» WHAT THIS TASK INVOLVES
Please reproduce each of the following entries exactly.

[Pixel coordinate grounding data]
>>
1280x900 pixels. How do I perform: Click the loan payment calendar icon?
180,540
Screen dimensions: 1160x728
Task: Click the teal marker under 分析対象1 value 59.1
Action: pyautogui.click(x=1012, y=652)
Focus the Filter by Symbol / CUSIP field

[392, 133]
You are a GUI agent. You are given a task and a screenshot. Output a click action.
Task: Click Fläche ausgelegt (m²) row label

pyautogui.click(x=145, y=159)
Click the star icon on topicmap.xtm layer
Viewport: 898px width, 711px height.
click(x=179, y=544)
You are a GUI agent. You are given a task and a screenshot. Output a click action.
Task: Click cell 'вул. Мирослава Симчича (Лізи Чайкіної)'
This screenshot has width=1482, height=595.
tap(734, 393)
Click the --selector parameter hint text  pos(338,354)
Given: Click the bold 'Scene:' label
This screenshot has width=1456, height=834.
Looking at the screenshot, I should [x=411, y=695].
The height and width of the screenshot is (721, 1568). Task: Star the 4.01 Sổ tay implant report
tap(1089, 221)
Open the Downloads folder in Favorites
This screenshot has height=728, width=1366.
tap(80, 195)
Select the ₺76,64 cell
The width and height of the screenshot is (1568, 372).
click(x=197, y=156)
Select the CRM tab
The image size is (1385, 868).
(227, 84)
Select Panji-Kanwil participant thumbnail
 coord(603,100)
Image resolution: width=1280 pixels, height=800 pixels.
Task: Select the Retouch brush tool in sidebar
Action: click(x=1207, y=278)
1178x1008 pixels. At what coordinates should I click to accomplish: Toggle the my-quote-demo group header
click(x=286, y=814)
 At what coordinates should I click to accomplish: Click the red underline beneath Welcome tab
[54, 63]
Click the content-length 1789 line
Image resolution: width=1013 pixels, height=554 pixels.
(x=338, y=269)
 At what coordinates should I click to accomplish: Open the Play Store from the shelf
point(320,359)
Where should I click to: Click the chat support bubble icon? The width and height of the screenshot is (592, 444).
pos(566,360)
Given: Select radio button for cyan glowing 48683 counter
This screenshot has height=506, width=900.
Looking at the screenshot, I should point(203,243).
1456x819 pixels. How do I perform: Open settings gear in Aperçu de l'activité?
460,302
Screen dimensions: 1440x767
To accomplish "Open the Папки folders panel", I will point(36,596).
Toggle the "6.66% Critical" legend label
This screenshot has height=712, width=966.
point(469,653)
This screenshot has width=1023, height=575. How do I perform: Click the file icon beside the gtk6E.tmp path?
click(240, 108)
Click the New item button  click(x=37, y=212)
<<
» YOUR RESPONSE
1280x900 pixels. How do I perform: Click the loan payment calendar icon?
180,540
Screen dimensions: 1160x728
Task: Click the teal marker under 分析対象1 value 59.1
Action: pyautogui.click(x=1012, y=652)
Focus the Filter by Symbol / CUSIP field

[392, 133]
You are a GUI agent. You are given a task and a screenshot. Output a click action.
Task: Click Fläche ausgelegt (m²) row label

pyautogui.click(x=145, y=159)
Click the star icon on topicmap.xtm layer
Viewport: 898px width, 711px height.
click(x=179, y=544)
You are a GUI agent. You are given a task and a screenshot. Output a click action.
Task: Click cell 'вул. Мирослава Симчича (Лізи Чайкіної)'
This screenshot has width=1482, height=595.
tap(734, 393)
Click the --selector parameter hint text  pos(338,354)
Given: Click the bold 'Scene:' label
This screenshot has width=1456, height=834.
Looking at the screenshot, I should [x=411, y=695].
The height and width of the screenshot is (721, 1568). Task: Star the 4.01 Sổ tay implant report
tap(1089, 221)
Open the Downloads folder in Favorites
This screenshot has height=728, width=1366.
tap(80, 195)
Select the ₺76,64 cell
The width and height of the screenshot is (1568, 372).
click(x=197, y=156)
Select the CRM tab
The image size is (1385, 868).
(227, 84)
Select Panji-Kanwil participant thumbnail
 coord(603,100)
Image resolution: width=1280 pixels, height=800 pixels.
Task: Select the Retouch brush tool in sidebar
Action: click(x=1207, y=278)
1178x1008 pixels. At what coordinates should I click to accomplish: Toggle the my-quote-demo group header
click(x=286, y=814)
 At what coordinates should I click to accomplish: Click the red underline beneath Welcome tab
[54, 63]
Click the content-length 1789 line
Image resolution: width=1013 pixels, height=554 pixels.
(x=338, y=269)
 At what coordinates should I click to accomplish: Open the Play Store from the shelf
point(320,359)
Where should I click to: Click the chat support bubble icon? The width and height of the screenshot is (592, 444).
pos(566,360)
Given: Select radio button for cyan glowing 48683 counter
This screenshot has height=506, width=900.
Looking at the screenshot, I should point(203,243).
1456x819 pixels. How do I perform: Open settings gear in Aperçu de l'activité?
460,302
Screen dimensions: 1440x767
To accomplish "Open the Папки folders panel", I will point(36,596).
Toggle the "6.66% Critical" legend label
This screenshot has height=712, width=966.
point(469,653)
This screenshot has width=1023, height=575. How do I perform: Click the file icon beside the gtk6E.tmp path?
click(240, 108)
Click the New item button  click(x=37, y=212)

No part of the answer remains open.